4. Then I select the lit file I want to convert and select the command I want to use in custom command.  Your instructions say to use lit2pdf to convert the file but that seems counter intuitive since in step 3 we changed the name to lit2bin as you instructed above so I chose lit2bin from the usr/bin folder thinking that is what you meant. I also changed the file to lit2pdf but same result so I don't think it has anything to do with the name of the file and probably nothing to do with where it is as long as it is executable.

Regardless of whether I use that or just use a copy of your script that I downloaded and left in the same folder to test with (after making executable) I get the same results as already noted.  Pretty sure I am missing something and just not sure what it is.  This would seem relatively straight forward and to be honest at this point it is less about using this tool than trying to figure out what I did wrong or am doing wrong.

----------


## qwerty1212

couldn't get this to work so I made this script


```
#!/bin/bash
FILE="$1"
NAME="${FILE%.*}"

if [ -f "$FILE" ]; then # check that input file exists
	**** "$FILE" "$NAME/" # convert lit to htm
	for HTM in "$NAME"/*.htm; do
		htmldoc --continuous --header ... --footer ..1 -f "$NAME.pdf" "$HTM" # convert htm to pdf
	done
	rm -rf "$NAME/" # remove temporary files
fi
```

----------


## marseille

i just used scragar's script successfully but the thread was a little confusing. anyway it took all of 5 minutes or less to set this up and i just glanced over my newly converted `lit to pdf' book doing this:


*in terminal run:*




> $ sudo apt-get install convlit htmldoc


download lit2pdf.txt (_to home folder_)

*in terminal run:*





> $ chmod +x lit2pdf.txt
> $ sudo mv lit2pdf.txt /usr/bin/lit2pdfv



*open .lit file you want to read by:*

* right click .lit file
* open with `lit2pdf' (_using custom command box_)

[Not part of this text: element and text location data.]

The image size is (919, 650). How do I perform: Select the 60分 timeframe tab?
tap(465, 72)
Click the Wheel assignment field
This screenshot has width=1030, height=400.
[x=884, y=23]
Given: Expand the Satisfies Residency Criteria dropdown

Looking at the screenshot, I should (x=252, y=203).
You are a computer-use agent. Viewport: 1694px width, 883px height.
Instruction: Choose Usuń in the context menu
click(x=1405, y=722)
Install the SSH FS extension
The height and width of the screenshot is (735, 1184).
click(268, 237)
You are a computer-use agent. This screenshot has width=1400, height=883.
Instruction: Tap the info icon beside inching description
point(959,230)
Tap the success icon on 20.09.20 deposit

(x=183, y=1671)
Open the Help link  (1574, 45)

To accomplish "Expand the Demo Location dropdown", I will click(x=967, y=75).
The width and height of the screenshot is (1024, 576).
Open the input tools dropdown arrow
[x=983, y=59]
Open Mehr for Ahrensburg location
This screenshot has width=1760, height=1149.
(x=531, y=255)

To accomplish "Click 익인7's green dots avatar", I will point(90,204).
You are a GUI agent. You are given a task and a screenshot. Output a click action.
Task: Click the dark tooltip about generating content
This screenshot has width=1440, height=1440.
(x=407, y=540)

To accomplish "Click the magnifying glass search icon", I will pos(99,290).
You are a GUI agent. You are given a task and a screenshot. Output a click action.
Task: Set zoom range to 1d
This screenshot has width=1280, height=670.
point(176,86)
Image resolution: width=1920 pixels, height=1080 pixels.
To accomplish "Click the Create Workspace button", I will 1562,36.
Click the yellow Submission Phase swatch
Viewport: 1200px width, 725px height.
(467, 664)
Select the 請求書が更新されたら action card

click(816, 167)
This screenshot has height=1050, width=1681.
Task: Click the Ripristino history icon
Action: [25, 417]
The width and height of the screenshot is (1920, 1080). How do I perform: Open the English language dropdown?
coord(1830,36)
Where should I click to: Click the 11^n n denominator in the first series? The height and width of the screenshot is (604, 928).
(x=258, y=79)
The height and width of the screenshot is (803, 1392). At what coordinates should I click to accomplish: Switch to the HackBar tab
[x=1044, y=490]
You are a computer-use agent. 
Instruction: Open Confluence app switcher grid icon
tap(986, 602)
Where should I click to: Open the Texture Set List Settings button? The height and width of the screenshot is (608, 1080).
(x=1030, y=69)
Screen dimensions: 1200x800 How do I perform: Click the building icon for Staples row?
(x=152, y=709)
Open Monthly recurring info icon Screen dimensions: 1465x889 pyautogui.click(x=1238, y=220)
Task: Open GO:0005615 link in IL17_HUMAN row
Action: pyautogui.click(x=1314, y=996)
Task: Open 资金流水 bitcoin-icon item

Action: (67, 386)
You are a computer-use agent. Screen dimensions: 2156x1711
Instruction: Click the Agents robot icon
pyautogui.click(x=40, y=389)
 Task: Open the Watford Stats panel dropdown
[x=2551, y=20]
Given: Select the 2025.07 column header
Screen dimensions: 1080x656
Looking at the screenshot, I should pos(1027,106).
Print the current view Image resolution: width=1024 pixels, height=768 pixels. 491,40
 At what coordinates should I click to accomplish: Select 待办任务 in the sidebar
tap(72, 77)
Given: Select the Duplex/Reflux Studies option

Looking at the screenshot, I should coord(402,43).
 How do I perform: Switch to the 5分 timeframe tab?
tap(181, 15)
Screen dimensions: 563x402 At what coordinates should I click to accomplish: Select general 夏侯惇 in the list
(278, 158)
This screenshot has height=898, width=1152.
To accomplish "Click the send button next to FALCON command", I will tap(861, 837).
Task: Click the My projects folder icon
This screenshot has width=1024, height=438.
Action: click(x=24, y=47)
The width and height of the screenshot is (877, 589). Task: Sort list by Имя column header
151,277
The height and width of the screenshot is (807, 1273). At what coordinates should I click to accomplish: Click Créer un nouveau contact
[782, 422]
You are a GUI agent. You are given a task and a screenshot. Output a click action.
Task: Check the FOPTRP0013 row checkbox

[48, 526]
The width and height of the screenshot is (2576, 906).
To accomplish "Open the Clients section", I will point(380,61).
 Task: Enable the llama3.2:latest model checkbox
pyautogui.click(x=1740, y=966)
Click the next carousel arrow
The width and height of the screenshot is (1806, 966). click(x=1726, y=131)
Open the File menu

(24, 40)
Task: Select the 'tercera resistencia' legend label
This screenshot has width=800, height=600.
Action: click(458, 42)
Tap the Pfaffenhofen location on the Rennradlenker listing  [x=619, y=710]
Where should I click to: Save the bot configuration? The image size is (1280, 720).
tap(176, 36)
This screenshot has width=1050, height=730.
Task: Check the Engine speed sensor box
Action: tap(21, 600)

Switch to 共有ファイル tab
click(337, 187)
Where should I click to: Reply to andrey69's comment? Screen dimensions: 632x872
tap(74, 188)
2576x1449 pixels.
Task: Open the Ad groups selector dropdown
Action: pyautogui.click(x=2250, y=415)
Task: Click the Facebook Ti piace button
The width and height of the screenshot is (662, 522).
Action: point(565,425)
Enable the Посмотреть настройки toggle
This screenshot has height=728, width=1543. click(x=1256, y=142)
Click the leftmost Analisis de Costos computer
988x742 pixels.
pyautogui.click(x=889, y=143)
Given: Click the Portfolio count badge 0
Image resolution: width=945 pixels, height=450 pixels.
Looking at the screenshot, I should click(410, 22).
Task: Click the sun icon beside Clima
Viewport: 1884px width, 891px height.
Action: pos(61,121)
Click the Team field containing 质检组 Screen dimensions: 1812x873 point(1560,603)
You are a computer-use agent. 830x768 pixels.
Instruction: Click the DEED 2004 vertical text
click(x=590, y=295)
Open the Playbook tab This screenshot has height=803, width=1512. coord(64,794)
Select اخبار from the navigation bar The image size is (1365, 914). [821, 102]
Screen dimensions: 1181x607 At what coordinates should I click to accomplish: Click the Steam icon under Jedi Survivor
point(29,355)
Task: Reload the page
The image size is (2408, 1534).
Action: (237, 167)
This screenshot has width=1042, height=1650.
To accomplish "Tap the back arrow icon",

_says how many files were extracted and asks to delete .lit file_

* hit `*delete*' button (_converts .lit file to pdf automatically_)

----------


## Maybelline

Hey, great script.  Works great, save for one thing.  I think you could/should change the following line:


```
for htm in $SUBDIR/*.htm $SUBDIR/*.html; do ## for all the HTML files
```

to have quotes like this:


```
for htm in "$SUBDIR"/*.htm "$SUBDIR"/*.html; do ## for all the HTML files
```

It fixes a problem of spaces in the folder name.

Before calling htmldoc, I added this line, to change the title of the resulting PDF.  It's ugly & hacky, but it gets something better than the 1st line of text as the PDF title.



```
sed -i "s,\<title\>.*\<,title\>`basename "$htm"`\<\/,g" "$htm"
```

I also added 

```
--header /t
```

 to the htmldoc line, so that I get page numbers & a title on the top of each page.

----------


## scragar

> Hey, great script.  Works great, save for one thing.  I think you could/should change the following line:
> 
> 
> ```
> for htm in $SUBDIR/*.htm $SUBDIR/*.html; do ## for all the HTML files
> ```
> 
> to have quotes like this:
> 
> ...


Thanks for those tips, I've made a few changes and put it into a .deb in case anyone wants to try it(would be easier to install and remove or whatever).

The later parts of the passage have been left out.